When a merge, rebase, cherry-pick or revert pauses on a conflict, the sidebar swaps its commit flow for a guidance banner — the operation name, the unmerged files, and a quick action per file.

Per-file actions

Each unmerged file gets three buttons:

ButtonCommandEffect
mergeopens merge editorOpens VS Code's 3-way merge editor for the file.
currentconflict.keepCurrentKeeps --ours (HEAD side).
incomingconflict.keepIncomingKeeps --theirs (the incoming side).
iCurrent / Incoming are correct for both merge and rebase — HEAD is always "current", so the labels never invert the way raw --ours/--theirs can during a rebase.

Continue / Abort

  • BannerContinue — gated until every file is resolved (conflict.continue).
  • BannerAbort — rolls the operation back (conflict.abort).
  1. Continue routes per operation: rebase → rebase --continue; merge / cherry-pick / revert → commit.
  2. Abort routes per operation: rebase → rebase --abort; others → --abort.
iFor an in-progress rebase specifically, the toolbar also offers Skip (rebase.skip); the paused state survives reloads via rebase.status.

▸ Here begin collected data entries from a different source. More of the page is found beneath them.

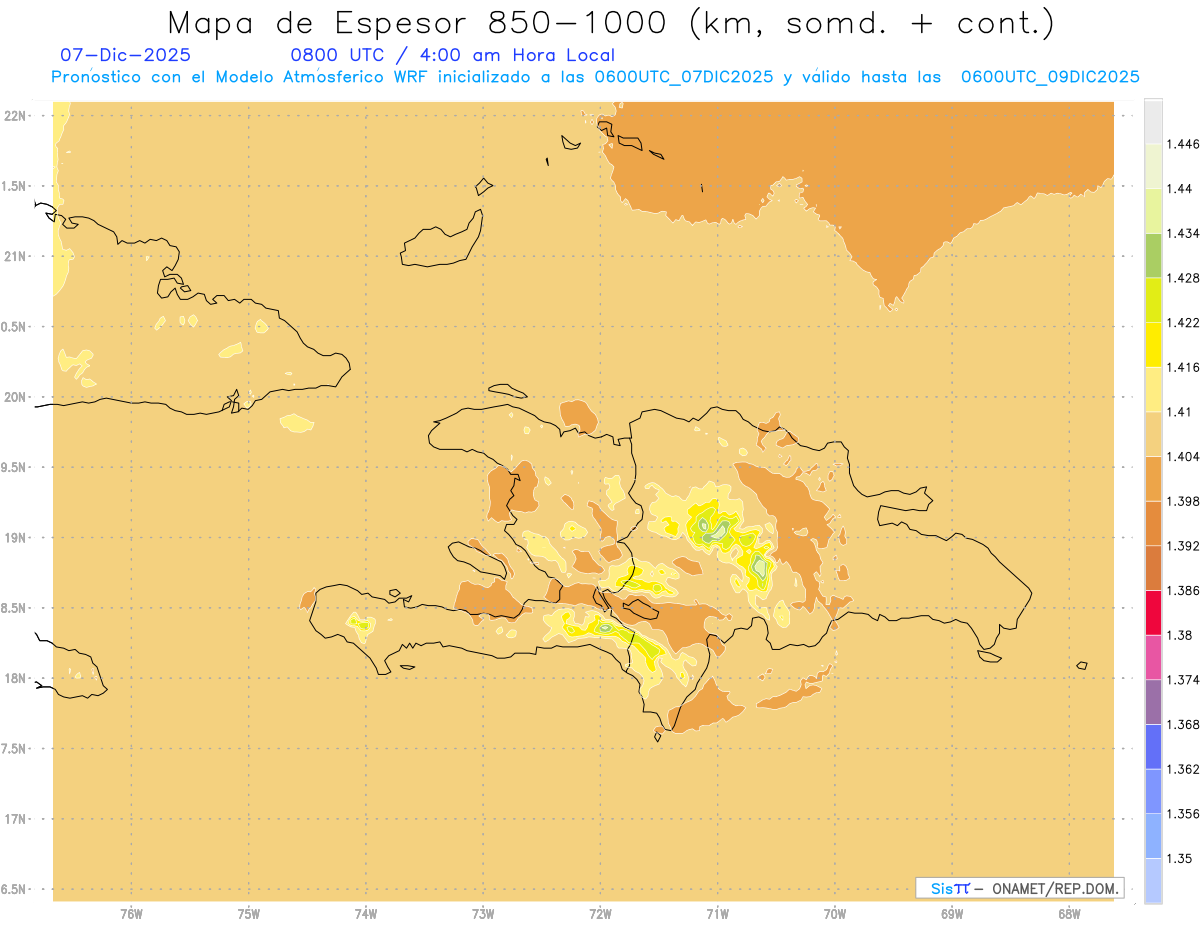1200x927 pixels.
Task: Choose the purple legend swatch above 1.368
Action: 1153,701
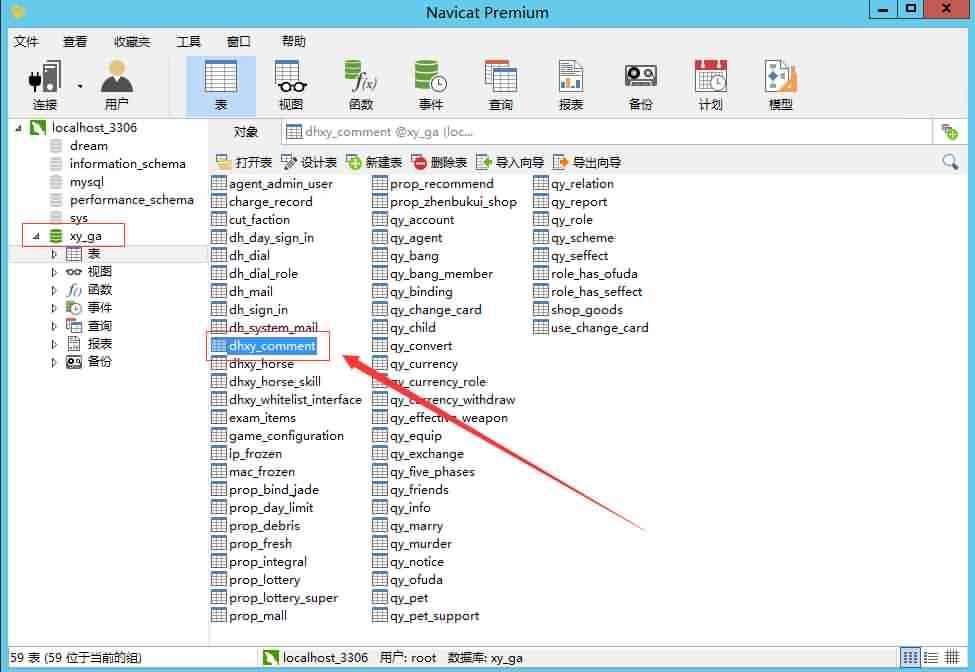This screenshot has width=975, height=672.
Task: Open the 函数 (Function) toolbar icon
Action: (x=360, y=85)
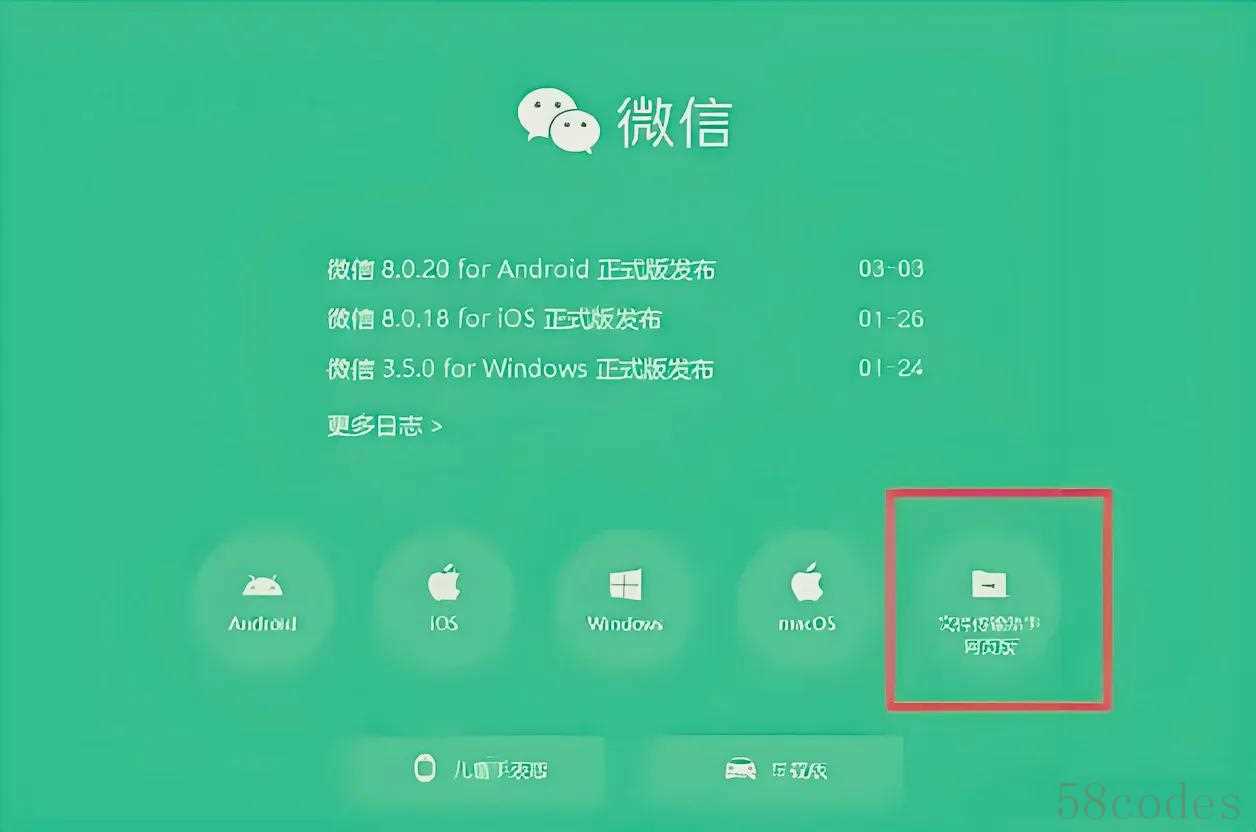The height and width of the screenshot is (832, 1256).
Task: Click the 儿童手表版 button text
Action: tap(500, 770)
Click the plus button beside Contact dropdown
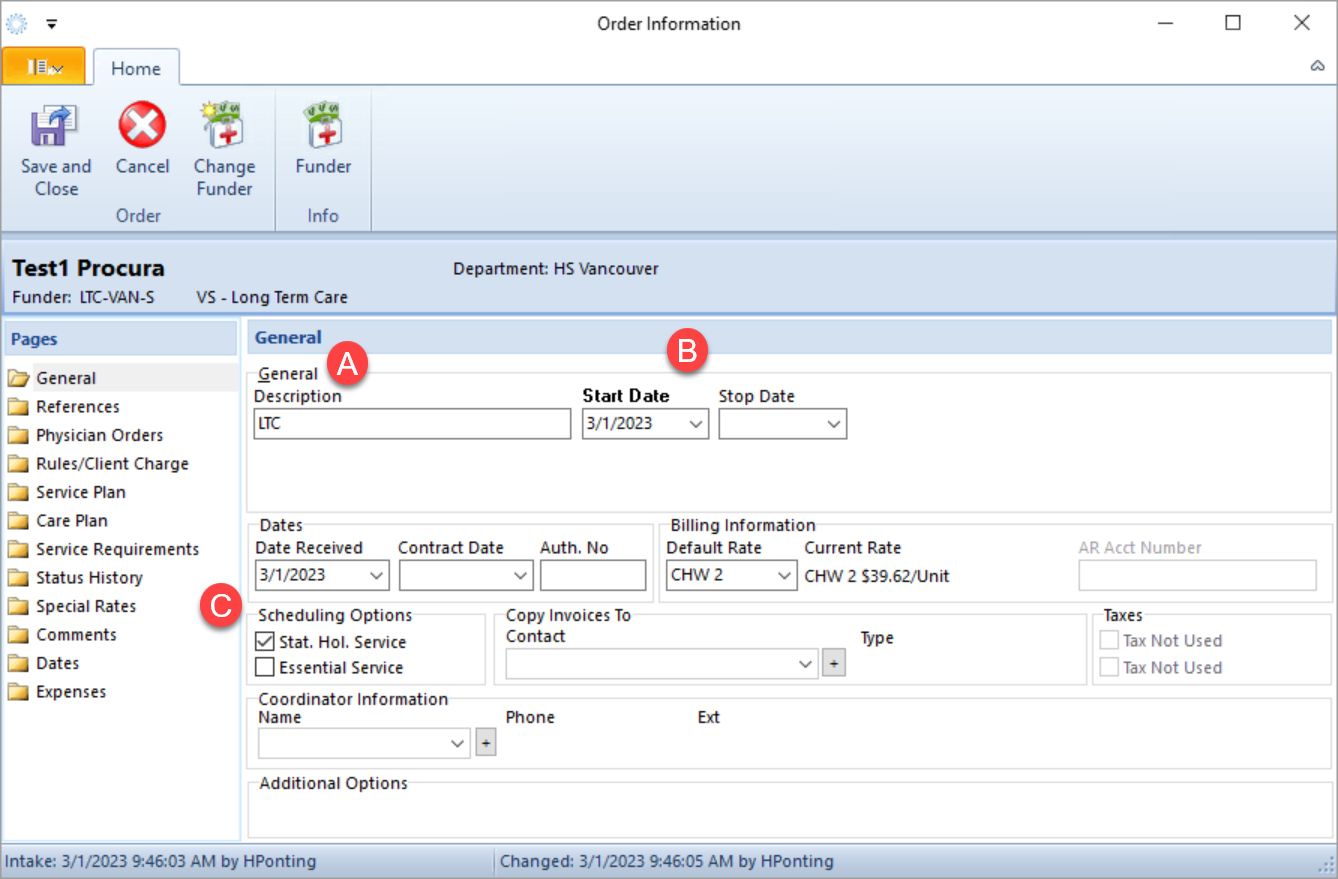 pyautogui.click(x=833, y=662)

rerere — reuse recorded resolutions rerere.enable

reuse recorded resolution: git remembers how you resolved each conflict and silently replays it when the identical conflict reappears — the second rebase of the same branch just works. Almost nobody knows this exists; HydraGit turns it on for you.

What happens next

  1. On activation (and on every repo change) the extension sends rerere.enable for each repo: sets rerere.enabled + rerere.autoupdate in the repo-local config — never the global one.
  2. From then on git records resolutions transparently; on a repeat conflict the file arrives already resolved and (via autoupdate) already staged.
iControlled by hydragit.rerere.enabled (default on). Turning the setting off stops enabling it for new repos; already-written repo config stays until changed.